→ **Exercise brief**:
With pictures left out, return only the lines from the line containing "1060x2129 pixels." through the end of the material below, both included.

→ **Data for this task**:
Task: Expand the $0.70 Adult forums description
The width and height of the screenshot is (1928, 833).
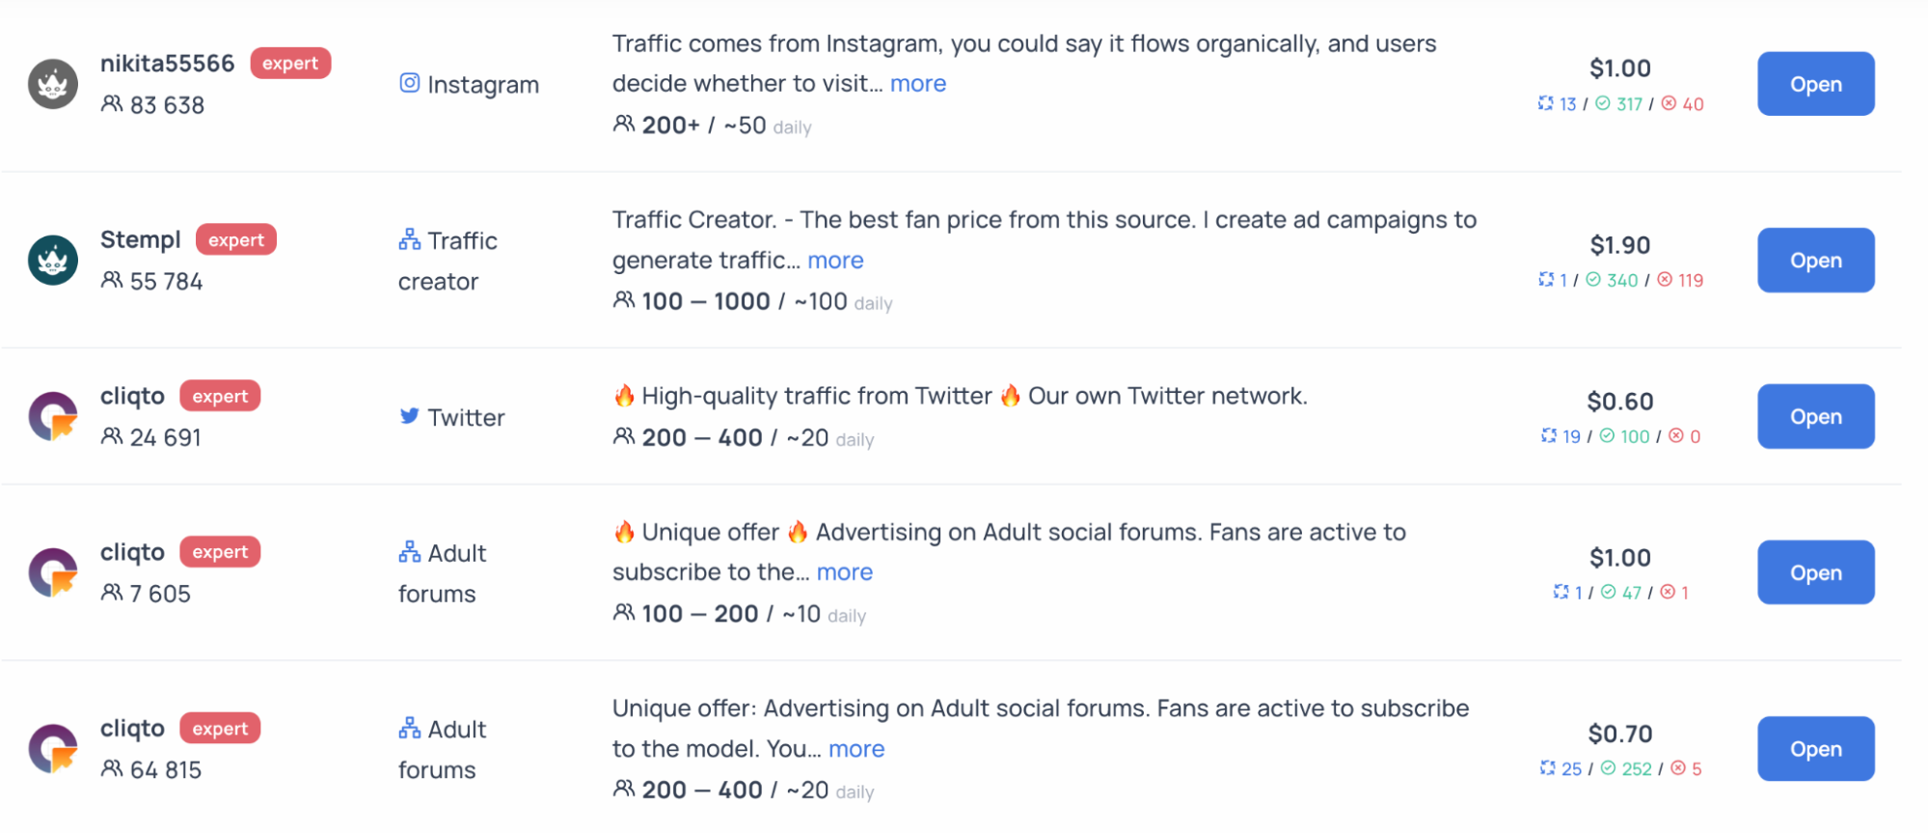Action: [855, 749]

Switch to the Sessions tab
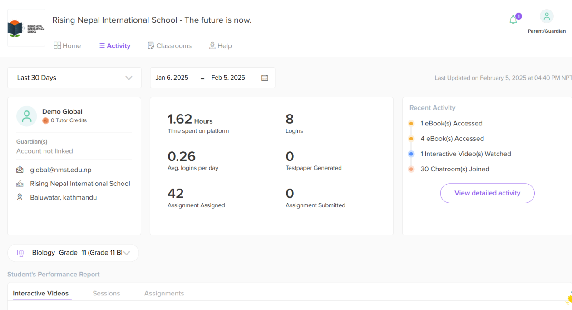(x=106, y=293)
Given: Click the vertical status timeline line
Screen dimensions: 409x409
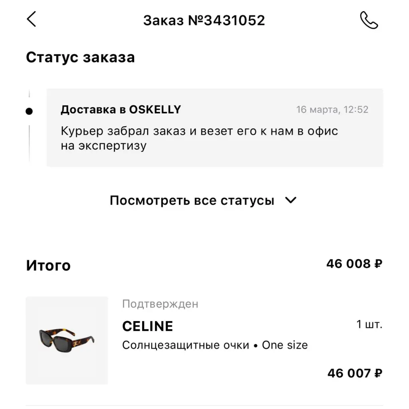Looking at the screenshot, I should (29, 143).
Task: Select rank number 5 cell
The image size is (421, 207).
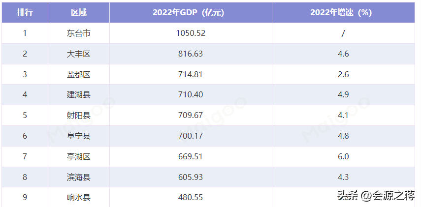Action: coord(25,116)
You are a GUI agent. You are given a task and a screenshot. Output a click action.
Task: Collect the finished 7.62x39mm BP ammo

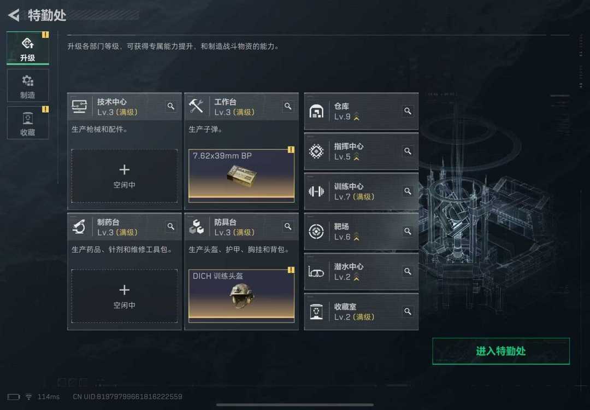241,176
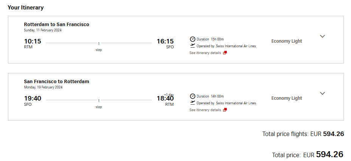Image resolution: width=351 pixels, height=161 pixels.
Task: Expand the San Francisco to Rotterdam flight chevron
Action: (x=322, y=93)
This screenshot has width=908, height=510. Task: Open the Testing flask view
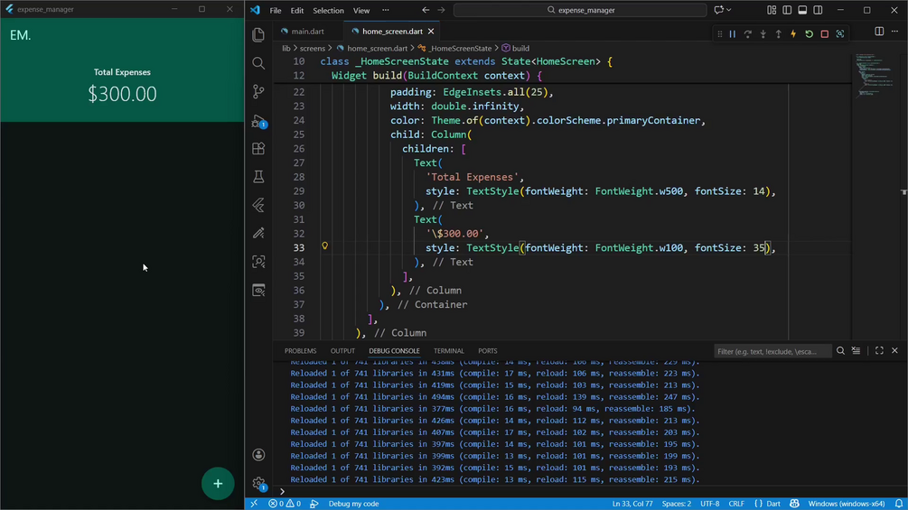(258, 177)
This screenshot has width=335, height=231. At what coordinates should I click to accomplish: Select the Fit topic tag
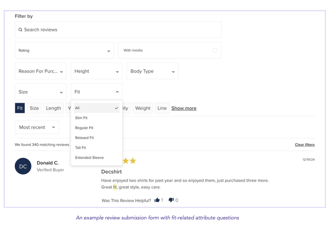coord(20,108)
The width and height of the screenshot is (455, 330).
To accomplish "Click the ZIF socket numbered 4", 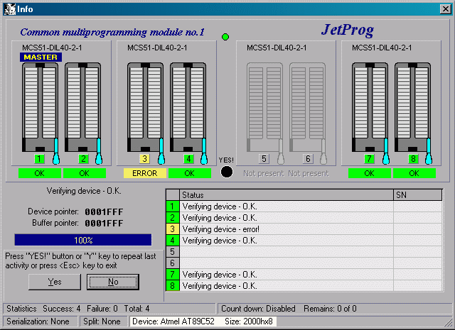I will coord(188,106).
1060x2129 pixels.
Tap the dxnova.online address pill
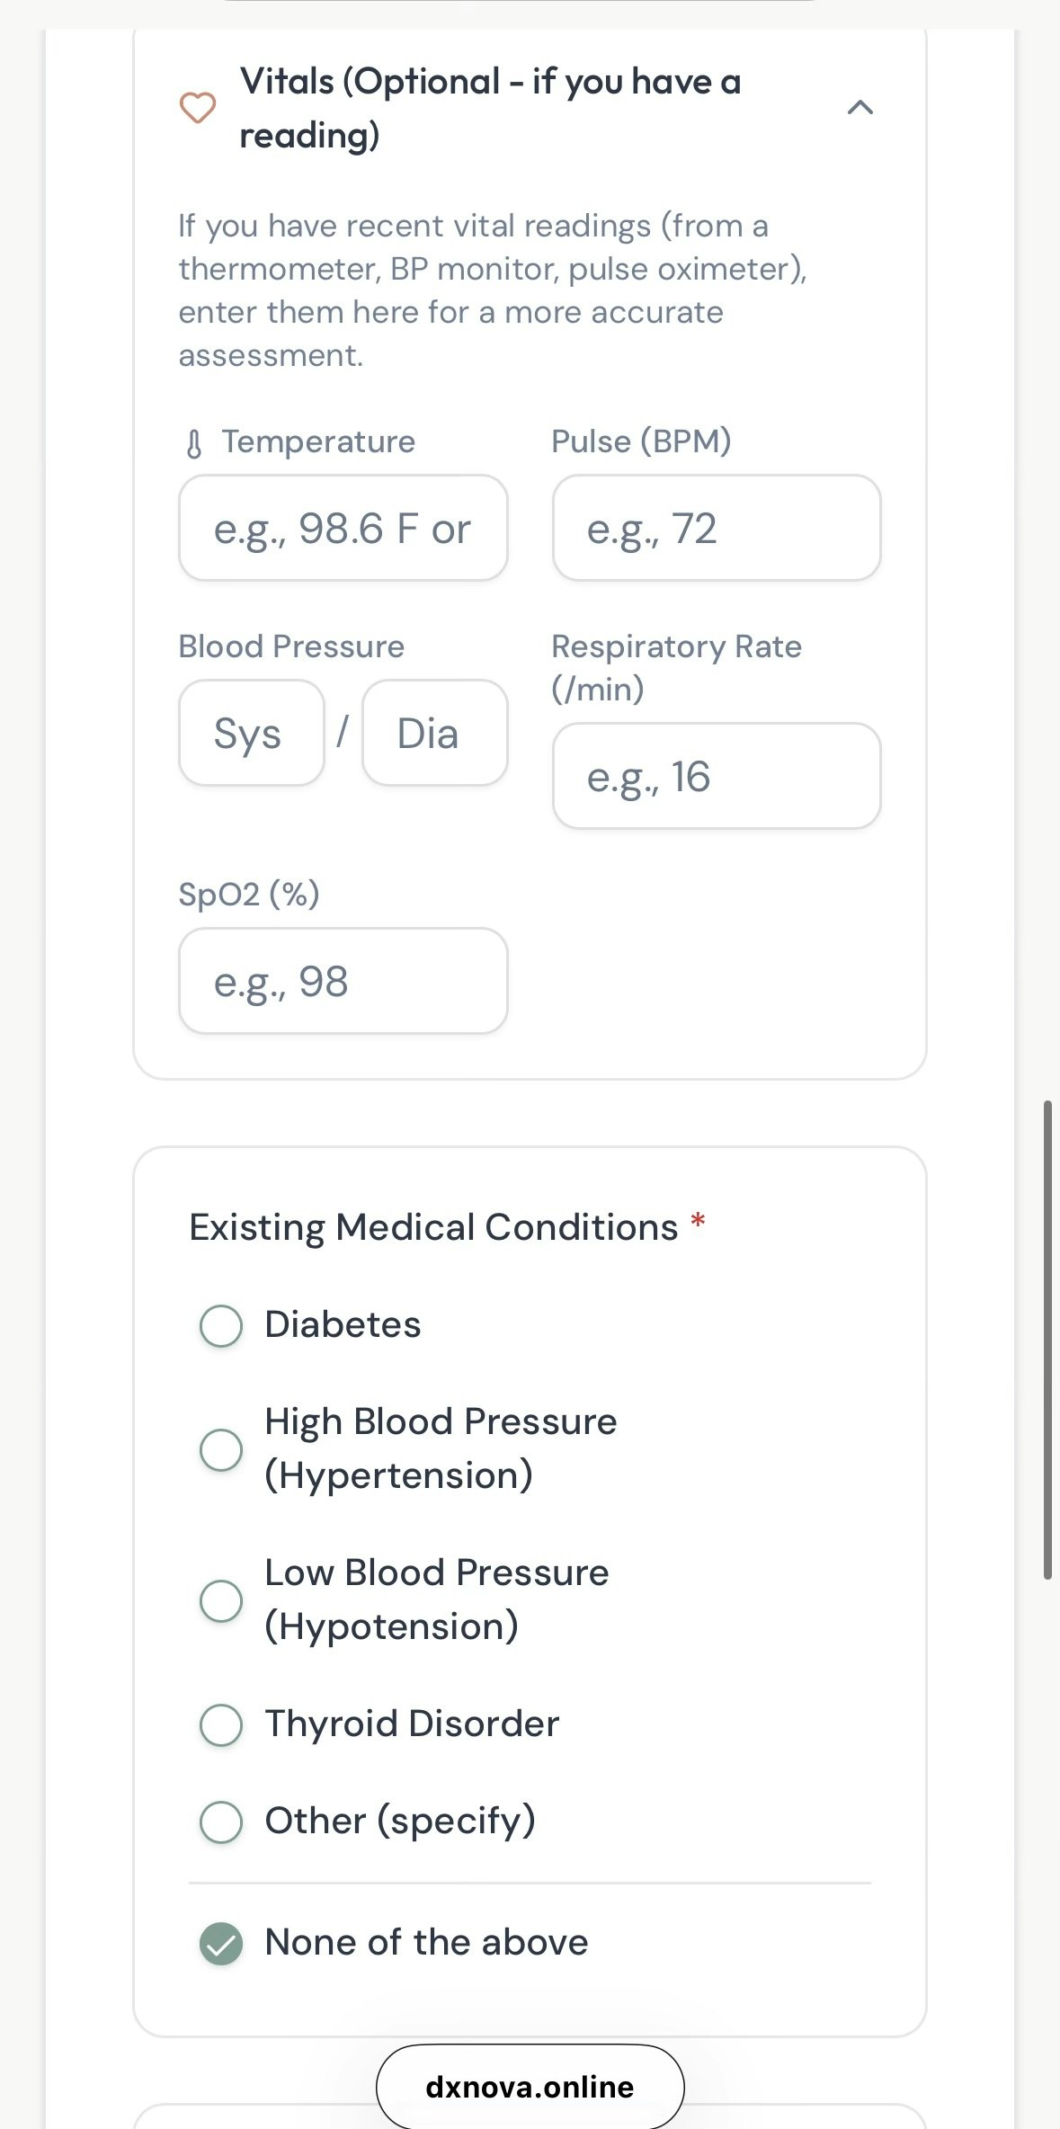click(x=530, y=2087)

→ **Output for this exercise**:
1060x2129 pixels.
Tap the dxnova.online address pill
click(x=530, y=2087)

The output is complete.